12 lessons for securing investment through Crowdfunding

Joel Burgess

Joel Burgess is the founder of Nutrifix, an exciting start-up that has recently successfully raised £150k through Crowdcuve the world’s leading crowdfunding website.
With so many apps on the market, it’s become more difficult than ever to differentiate your product and secure the necessary funding. We met with Joel to understand how he had successfully raised capital through crowdfunding, and the lessons he has learnt along the way.

1. Hedge your bets

It’s important to diversify and not rely on one investor. Angel investors are inundated with opportunities and can change their minds in a second. The more people you can get in front of the better your odds of securing the funding. It also puts you in a far stronger negotiating position as they each know there are other investors interested and it generates a clear sense of momentum.

2. Nail your elevator pitch

No matter how well prepared you are with spreadsheets and business plans, nobody will invest if they don’t understand the problem you’re trying to solve. It needs to be clearly and concisely articulated.

3. Research investors with an interest in the sector

Further to the above, it’s important for people to understand the market and problem you’re trying to solve. Interest in the health sector is booming so I was able to get in front of lots of people who had a keen interest in the market, which meant they instantly ‘got’ the vision.

4. Focus on a problem that you have experienced

Nutrifix was born out of a problem I experienced and came about organically.

I found it all too easy to fall of the ‘health band wagon’ when living a busy hectic life. I simply did not have the time to prep my meals and was constantly eating on the go. To make sure I was eating the food that met my needs I would try to have the same lunch every day – salmon sashimi. Needless to say this soon became incredibly boring. I created a spreadsheet of meals that met my nutritional needs. It worked on a simple calculation of calories and macronutrients along with details of locations I could buy that food.

I was doing a bit of personal training on the side of my day job at the time and I ended up selling this simple tool along with tailored meal plans for £75,. Whilst it solved the problem for a period, it was still too much effort and didn’t fully solve the problem. Only at this point did I think about creating an app. The entire thing was an accident.

5. Solve this one problem well

As soon as we started developing Nutrifix I found myself becoming distracted and trying to solve more problems. I soon realised, however, that I was only complicating the proposition and watering down its real value. Instead I had to be completely focused on solving one problem well – how could busy people find places near them that sell a meal that perfectly meets their nutritional needs? Until we nailed that everything else was a distraction.

6. Concentrate on your early adopters

It’s tempting to try and appeal to everyone but I believe its more important to be indispensable to a core user group in the early stages. In our case that’s gym bunnies. They immediately ‘got it’ and used the app every day, regardless of its early imperfections. These early adopters got me through the initial stages and allowed us to demonstrate to investors the initial traction and momentum that they value so highly.

7. Prove that you’re able to control costs

Investors want to know that you’re resourceful and will stretch the funds they invest.

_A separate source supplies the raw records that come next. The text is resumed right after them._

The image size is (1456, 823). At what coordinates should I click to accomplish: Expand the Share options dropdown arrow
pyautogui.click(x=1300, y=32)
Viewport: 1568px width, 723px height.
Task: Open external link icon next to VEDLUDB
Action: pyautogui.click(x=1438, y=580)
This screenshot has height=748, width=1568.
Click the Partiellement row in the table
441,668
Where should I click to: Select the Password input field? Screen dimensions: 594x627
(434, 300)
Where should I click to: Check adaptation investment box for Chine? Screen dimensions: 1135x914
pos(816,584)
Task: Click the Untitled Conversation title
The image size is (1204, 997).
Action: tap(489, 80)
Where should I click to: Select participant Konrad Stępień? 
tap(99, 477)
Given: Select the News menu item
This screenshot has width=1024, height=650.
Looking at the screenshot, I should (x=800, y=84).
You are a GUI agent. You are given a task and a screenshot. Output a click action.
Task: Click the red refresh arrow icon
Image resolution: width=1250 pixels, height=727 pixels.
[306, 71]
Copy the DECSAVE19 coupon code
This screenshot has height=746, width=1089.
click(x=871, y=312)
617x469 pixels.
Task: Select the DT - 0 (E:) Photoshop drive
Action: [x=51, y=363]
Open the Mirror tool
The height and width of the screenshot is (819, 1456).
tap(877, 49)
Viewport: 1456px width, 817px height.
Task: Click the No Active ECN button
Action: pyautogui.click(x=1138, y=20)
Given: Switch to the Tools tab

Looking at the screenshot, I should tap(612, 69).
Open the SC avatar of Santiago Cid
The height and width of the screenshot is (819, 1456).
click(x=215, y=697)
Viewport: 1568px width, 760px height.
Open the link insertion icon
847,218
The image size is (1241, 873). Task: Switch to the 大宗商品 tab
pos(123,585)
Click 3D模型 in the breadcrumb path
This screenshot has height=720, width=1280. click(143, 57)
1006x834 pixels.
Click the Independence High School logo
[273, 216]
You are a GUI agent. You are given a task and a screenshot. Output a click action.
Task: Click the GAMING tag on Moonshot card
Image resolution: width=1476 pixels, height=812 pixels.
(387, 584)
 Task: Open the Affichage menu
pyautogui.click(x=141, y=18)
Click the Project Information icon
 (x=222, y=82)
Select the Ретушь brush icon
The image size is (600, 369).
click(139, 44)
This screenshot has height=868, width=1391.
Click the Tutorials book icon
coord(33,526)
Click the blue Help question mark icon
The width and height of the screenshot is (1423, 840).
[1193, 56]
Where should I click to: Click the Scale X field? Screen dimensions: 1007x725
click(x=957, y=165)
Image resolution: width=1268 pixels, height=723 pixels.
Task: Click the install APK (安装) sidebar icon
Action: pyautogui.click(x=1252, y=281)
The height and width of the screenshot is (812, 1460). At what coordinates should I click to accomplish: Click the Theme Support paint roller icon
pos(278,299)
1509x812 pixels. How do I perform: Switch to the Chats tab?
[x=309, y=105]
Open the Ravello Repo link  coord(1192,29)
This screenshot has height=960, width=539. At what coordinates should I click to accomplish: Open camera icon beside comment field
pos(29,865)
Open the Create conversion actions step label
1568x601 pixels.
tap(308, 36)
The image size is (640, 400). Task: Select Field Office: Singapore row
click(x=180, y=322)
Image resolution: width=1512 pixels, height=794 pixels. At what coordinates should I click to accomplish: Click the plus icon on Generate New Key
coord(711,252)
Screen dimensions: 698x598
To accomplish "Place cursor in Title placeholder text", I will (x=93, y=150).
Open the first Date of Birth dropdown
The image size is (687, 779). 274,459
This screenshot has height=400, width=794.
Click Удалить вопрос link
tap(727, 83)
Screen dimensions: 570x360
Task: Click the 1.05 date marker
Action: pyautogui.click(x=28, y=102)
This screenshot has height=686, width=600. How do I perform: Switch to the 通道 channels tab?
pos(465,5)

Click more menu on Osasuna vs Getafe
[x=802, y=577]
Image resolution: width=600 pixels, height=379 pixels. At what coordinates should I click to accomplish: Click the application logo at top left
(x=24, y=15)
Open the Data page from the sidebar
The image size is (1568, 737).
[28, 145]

Anyone can attract users if they throw money at advertising. I believe what our investors liked about Nutrifix was that we’d received 1300 downloads without a single penny spent on advertising. It’s important to do things that don’t scale in the early stages. I still run free bootcamps as a way to engage users, and an army of Nutrifix ambassadors.

8. Keep your focus on engagement

More important than the 1300 downloads was the fact that over 100 of them used the app every day. Engagement is the most important metric and is what investors want to see. Engagement drives retention and retention drives virality.

For this reason, we don’t view our most important metric as the number of downloads or even daily users, but rather the average number of days used per week per user.

9. Demonstrate that you are able to iterate rapidly based on a constant feedback loop from users

Investors know that whatever your product is today, it will change. The question is not can you launch an app and miraculously get it right the first time, but how quickly can you evolve and iterate, and that direction can only come from one place – the user.

We run constant surveys and are always talking to users. We go into offices and watch people use the app so that we can feed the information straight back to our developers.

10. For angel investors you need to communicate the scale of the opportunity and build momentum

Investors want to be involved in the next big thing, and building momentum will make them feel like they are onto something special. They need to feel like they are jumping on a train that’s rapidly gaining speed.

11. For crowdfunding, the story is just as important as the figures

As well as investing for potentially huge returns, the crowd also invests to be part of an exciting journey. It helps to be authentic and tell a powerful story about a product they understand and a market that has clear and considerable scope for growth.

12. Realise that at this stage investors are ultimately buying into you

Everybody knows that the product will evolve so at this early stage investors are buying into the problem and your ability to solve it. I believe one of the most important qualities to have, as a founder, is resilience. Knowing your why and having a passion for the problem you are trying to solve will drive that resilience.

If they believe in you, your passion for the business and your commitment to making it a success, they will invest.